** Document text follows **

The Sy-led SM Group will launch a P5.5-billion tender offer starting next week to buy out minority stockholders of logistics giant 2GO Group Inc. at a valuation that was double its price from just a week ago.
In a stock exchange filing on Monday, the family conglomerate SM Investments Corp. priced the tender offer at P14.64 per share, which was based on a fairness valuation report by BPI Capital Corp.
The offer for 15.4 percent stake held by the minority will run from March 15 to April 28 this year, it added.
This was in line with the SM Group’s plan to take 2GO private two years after it gained control of the company following the purchase ofthe shares of Davao-based businessman Dennis A. Uy’s Chelsea Logistics and Infrastructure Holdings Corp.
SM Investments is paying a nearly 90-percent premium over the cargo and passenger shipping, distribution and courier services company’s share price before the tender offer was announced last Feb. 28.
The valuation was also 72 percent higher than the P8.50 per share price it paid to Uy’s Chelsea Logistics in 2021.
While the premium was steep, the deal was relatively small for the SM Group, a real estate, banking and retail giant whose shares on the Philippine Stock Exchange were valued at about P1.1 trillion as of Monday.
Adrian Yu, head of institutional sales at stockbrokerage house COL Financial Group, said the SM Group’s offer was generous considering it was based on 120 times earnings from the previous year.
“From a valuations perspective, it’s quite expensive so hopefully if they privatize it, maybe they will have more related party transactions with the SM group which could increase its profitability,” Yu told the Inquirer.

** End of Document text **

- **Action item**:
Answer these questions from the article on the 2GO tender offer:
1. What price per share did SM Investments set for the tender offer?
2. During which dates will the offer for the minority stake run?
3. What price per share did the SM Group pay Chelsea Logistics in 2021?

** Information given follows **

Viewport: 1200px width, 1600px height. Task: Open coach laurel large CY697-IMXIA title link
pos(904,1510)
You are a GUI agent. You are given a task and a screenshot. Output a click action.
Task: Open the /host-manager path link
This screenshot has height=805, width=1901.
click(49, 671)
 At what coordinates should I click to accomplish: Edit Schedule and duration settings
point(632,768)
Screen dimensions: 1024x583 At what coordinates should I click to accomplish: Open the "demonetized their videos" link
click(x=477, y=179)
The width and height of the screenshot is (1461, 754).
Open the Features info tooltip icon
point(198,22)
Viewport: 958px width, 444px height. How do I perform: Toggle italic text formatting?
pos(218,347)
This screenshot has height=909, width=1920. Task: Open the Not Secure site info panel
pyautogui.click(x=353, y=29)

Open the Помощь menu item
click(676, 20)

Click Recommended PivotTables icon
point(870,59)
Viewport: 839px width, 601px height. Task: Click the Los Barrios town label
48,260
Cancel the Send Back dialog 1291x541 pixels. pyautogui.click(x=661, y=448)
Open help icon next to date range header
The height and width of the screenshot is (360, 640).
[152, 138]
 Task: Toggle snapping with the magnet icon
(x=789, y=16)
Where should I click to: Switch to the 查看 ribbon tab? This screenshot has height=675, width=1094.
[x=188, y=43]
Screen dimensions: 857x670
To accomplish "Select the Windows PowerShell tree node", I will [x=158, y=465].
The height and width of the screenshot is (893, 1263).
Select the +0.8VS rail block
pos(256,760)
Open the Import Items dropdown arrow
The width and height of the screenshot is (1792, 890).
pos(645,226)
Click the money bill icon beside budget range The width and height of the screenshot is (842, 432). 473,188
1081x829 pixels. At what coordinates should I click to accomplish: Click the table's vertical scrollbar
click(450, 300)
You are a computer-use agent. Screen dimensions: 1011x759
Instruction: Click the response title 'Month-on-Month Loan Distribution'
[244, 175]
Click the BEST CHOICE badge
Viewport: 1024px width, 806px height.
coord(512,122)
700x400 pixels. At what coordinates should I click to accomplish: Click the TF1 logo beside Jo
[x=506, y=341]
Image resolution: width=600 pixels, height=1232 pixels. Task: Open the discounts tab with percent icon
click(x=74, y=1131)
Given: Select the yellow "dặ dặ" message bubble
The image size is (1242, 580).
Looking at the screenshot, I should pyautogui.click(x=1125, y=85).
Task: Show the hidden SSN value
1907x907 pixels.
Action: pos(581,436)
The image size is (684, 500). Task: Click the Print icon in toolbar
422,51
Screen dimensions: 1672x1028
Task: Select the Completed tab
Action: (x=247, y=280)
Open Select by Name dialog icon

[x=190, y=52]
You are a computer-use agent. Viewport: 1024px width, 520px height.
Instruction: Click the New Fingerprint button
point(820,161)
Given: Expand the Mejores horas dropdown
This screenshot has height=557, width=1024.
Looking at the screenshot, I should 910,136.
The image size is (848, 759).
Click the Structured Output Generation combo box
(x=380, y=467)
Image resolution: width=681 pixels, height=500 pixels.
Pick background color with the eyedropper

** End of Information given **

- **Answer to this task**:
1. P14.64 per share
2. March 15 to April 28
3. P8.50 per share